What's the difference between free-standing and built-in? Free-standing models have finished sides, so you can place the unit in its allotted space and not worry about building it in. They are usually about 66-72" high and about 28-30" deep and are a good choice if you want to replace a unit without changing the cabinets. Their depth means that they protrude beyond the front of the cabinets, but they have a lot of cubic feet of food storage space. You can also opt for a cabinet depth model which is 24" deep, and thus can be placed flush with the cabinets, but you sacrifice some interior space. If you are remodeling, either of the free-standing types can be enclosed between 3/4" panels for a built-in look.

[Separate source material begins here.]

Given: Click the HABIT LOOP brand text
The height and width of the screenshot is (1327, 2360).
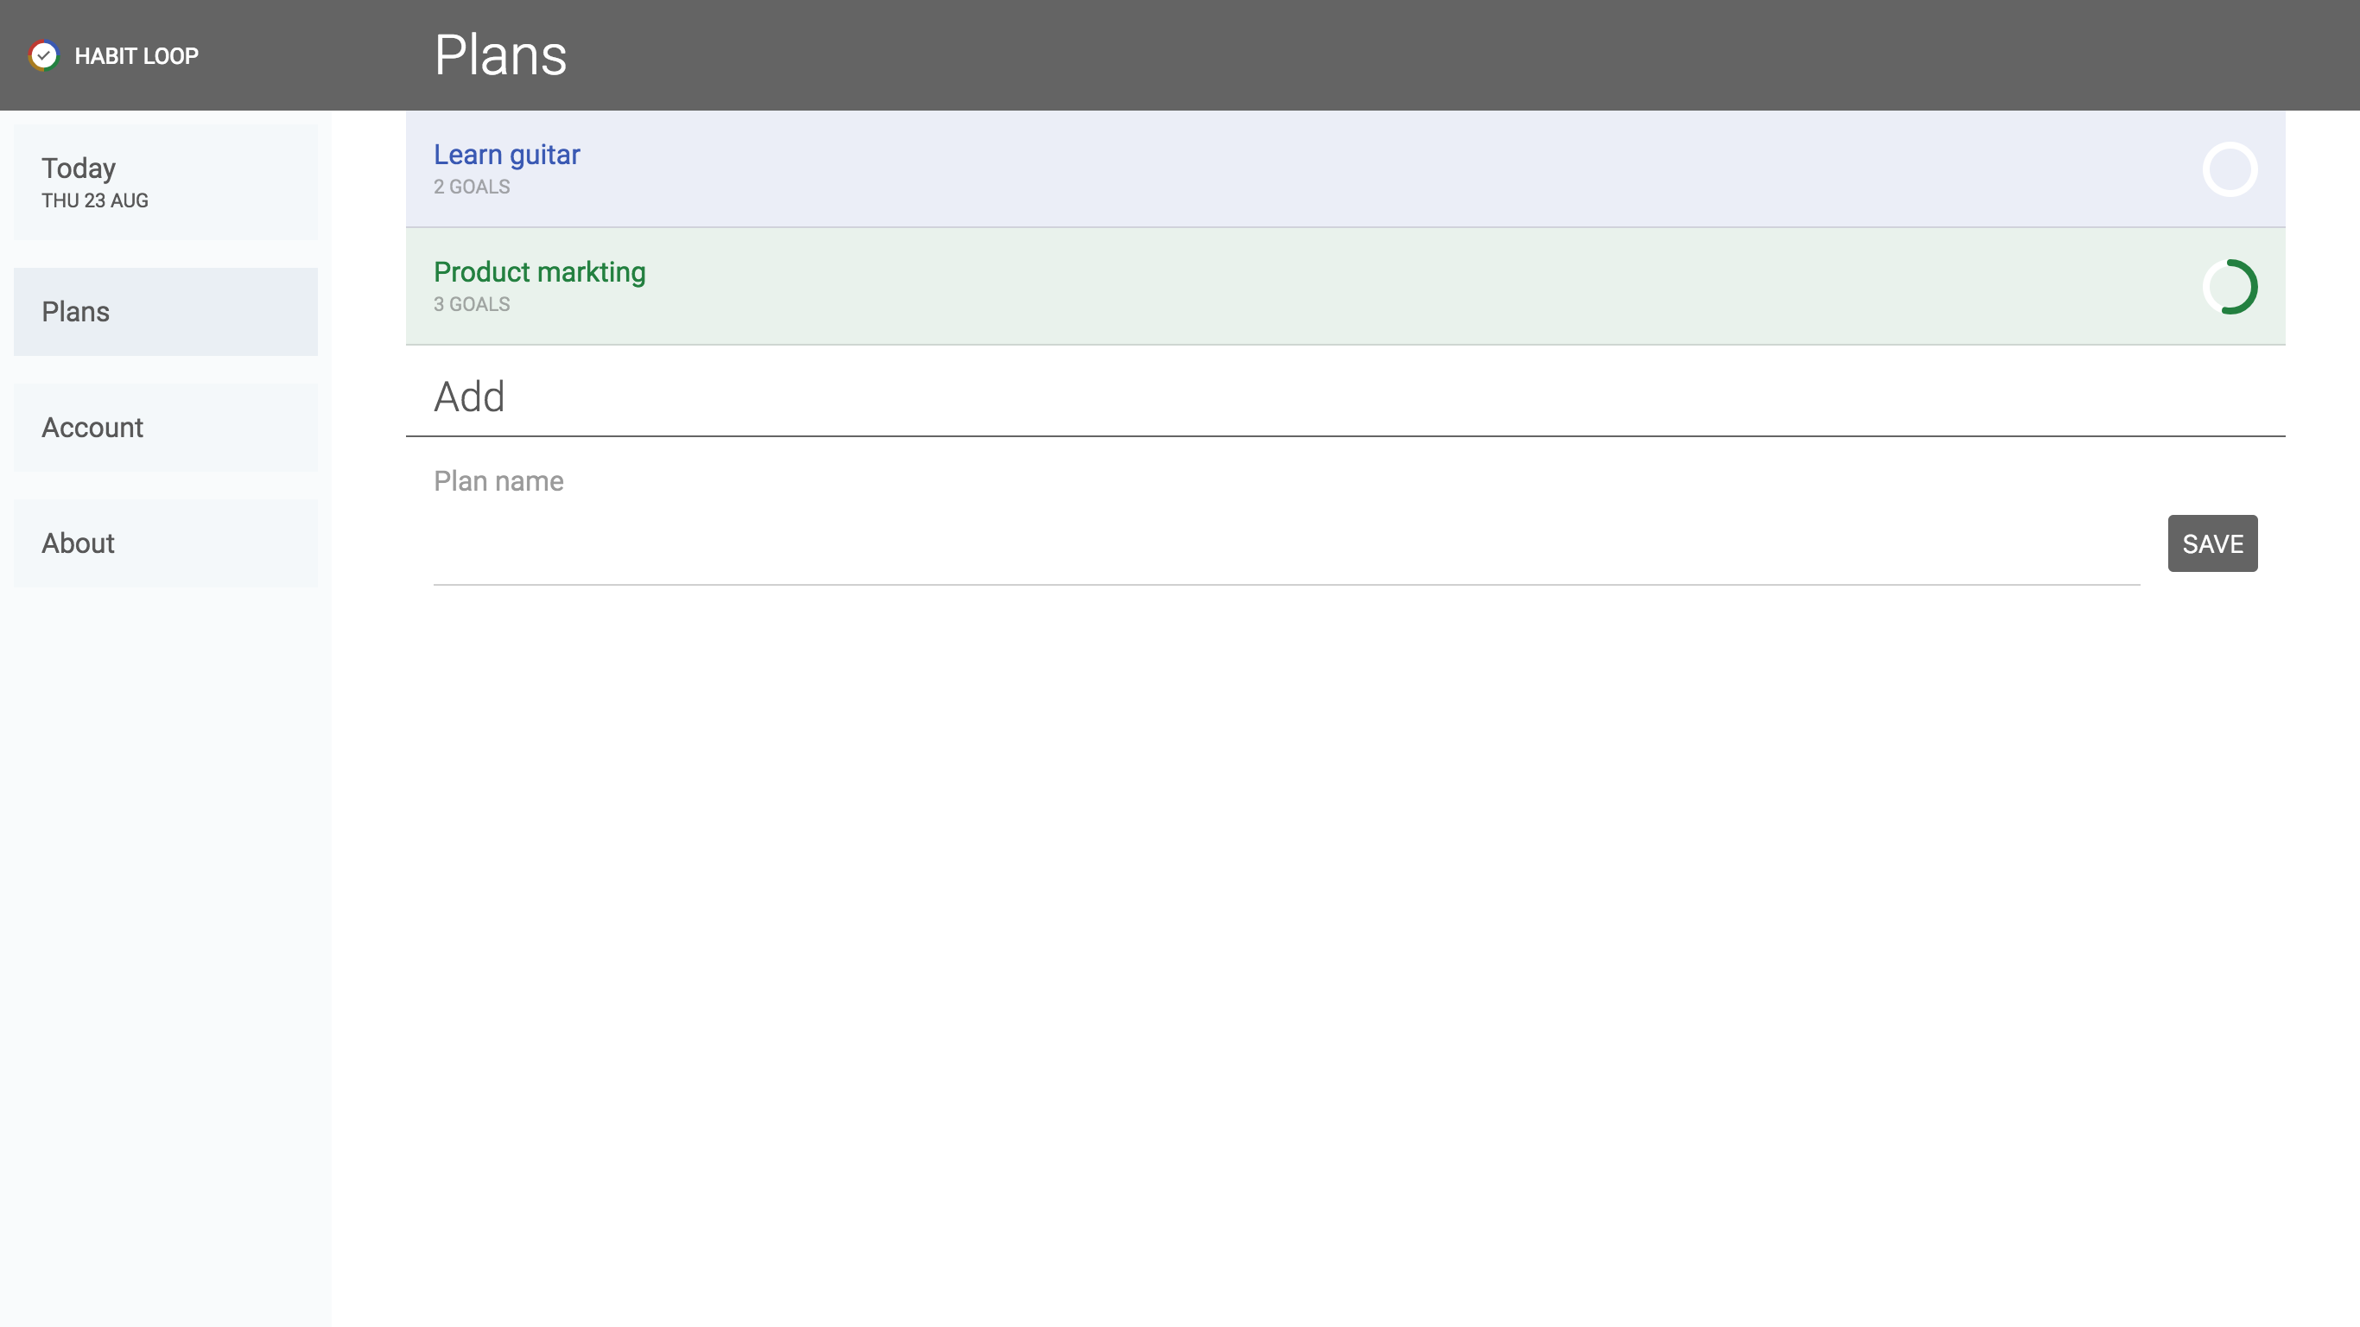Looking at the screenshot, I should click(x=137, y=57).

A true built-in will be cabinet depth and it makes up the cubic feet by being taller-84". It's sides are not meant to be seen (though some manufacturers offer side panel kits), so it has to be enclosed between 3/4" thick panels. Built-ins can be stainless steel or you can choose to face them with matching cabinet fronts (depending on model). Some built-ins are also available as all refrigerator units or columns to pair with a freezer so you can choose the widths that suit you best. And, as with the column-type freezers (all freezer), you can choose a companion all-refrigerator in the size that best suits your needs.

With all models, make sure there is sufficient room allowed on both sides to open the doors fully, especially if up against a deep side wall. You must usually allow at least 3" between the unit and a wall to fully open the doors. When considering a model, check to see how wide you have to open the doors in order to remove the bins.

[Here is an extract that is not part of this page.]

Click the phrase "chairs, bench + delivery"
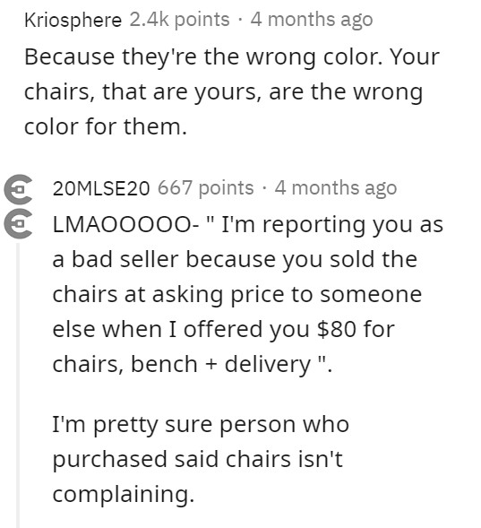481x528 pixels. click(x=182, y=364)
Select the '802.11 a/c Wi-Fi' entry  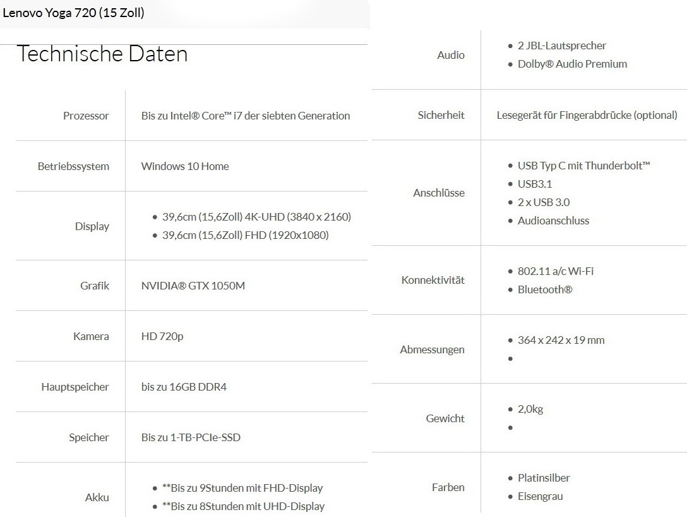click(555, 271)
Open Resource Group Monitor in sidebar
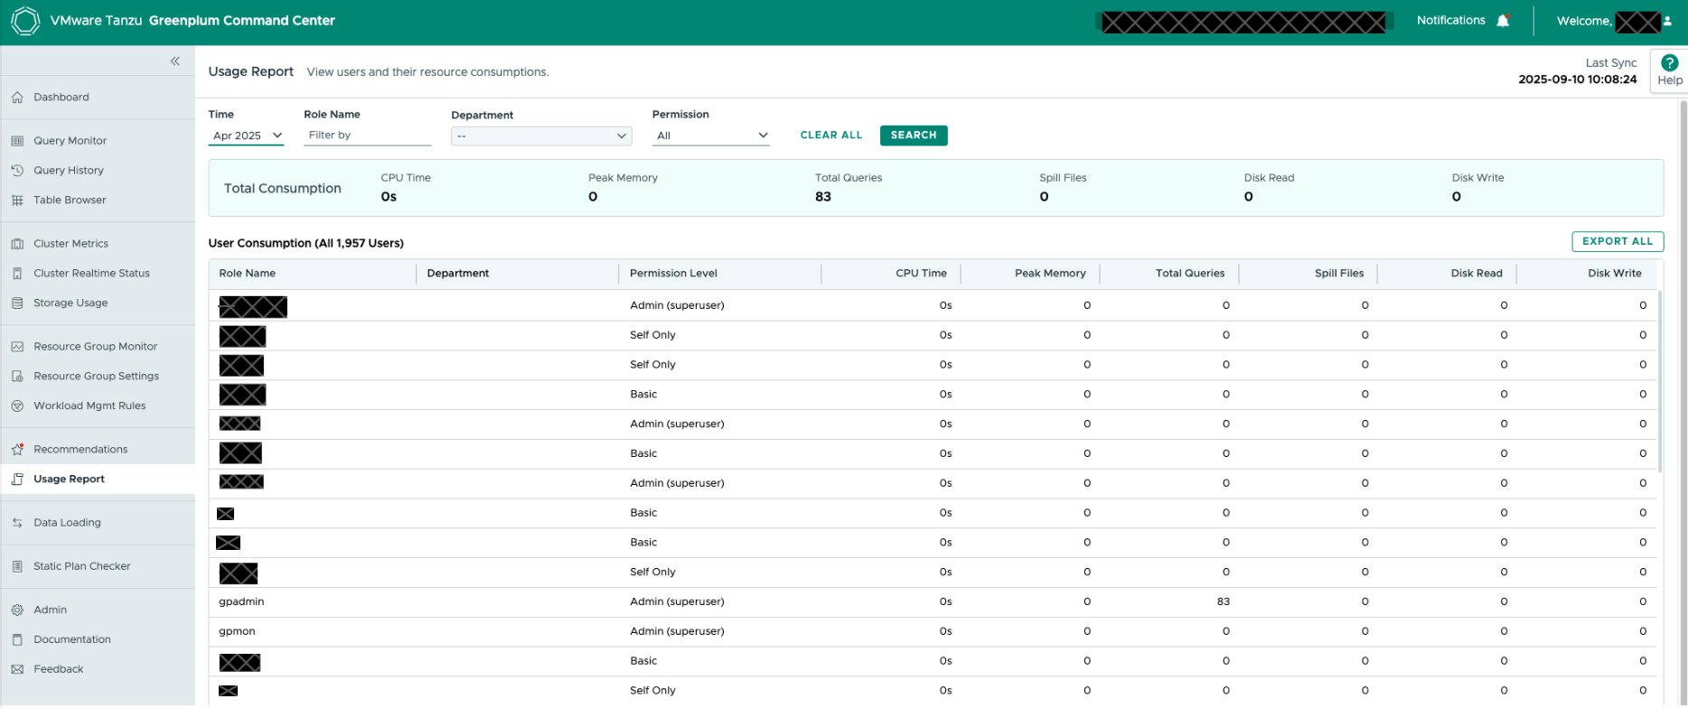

Stainless steel is the most popular finish with black and white continuing in popularity as well. Some brands, such as Viking, offer a wide range of colors. I like the look of cabinet panels on them myself as I think there can be too much stainless steel. But it depends on the look you are trying to achieve. Some good brands are Bosch, Dacor, Gaggenau, G.E. Monogram, KitchenAid, Miele, Northland, Sub-Zero, Thermador, and Viking.

Undercounter Refrigerators: These units can be used almost anywhere. They are great for bars, basements, butler's pantries, dorms--anywhere. 15" and 24" are the standard sizes and some units come with ice makers and freezer compartments. They will have solid doors, but some models can be fitted with a custom cabinet panel. Refrigerator drawers are a variation of the undercounter refrigerator. They add extra refrigeration space in only 24" or 27" of width. Use them in a prep area for fresh fruits and vegetables, to store extra party supplies or to keep kids' snacks at easy reach. Check out G.E. Monogram, KitchenAid, Marvel, Scotsman, Sub-Zero, U-Line and Viking.

Ice Makers: The refrigerator has an ice maker in it, so why do we need a separate ice maker? Because not all ice is created equal. When you are serving drinks at a party, wouldn't you rather serve clear, restaurant-quality ice to your guests? With this kitchen (or bar, or butler's pantry, etc.) appliance you can enjoy crystal-clear, rounded (not the typical crescents) gourmet ice cubes with a special unit that filters the water as it makes the ice. They make ample supplies daily as well. One caveat--ice makers can be a bit noisy as they go through their cycles and as the ice drops in the bucket, so keep that in mind as you plan the location. Most residential ice makers are 15" or 24" wide, but check the specs--some recommend allowing 15 1/4" or 24 1/4" of width for installation. Good brands to look at are Scotsman and U-Line.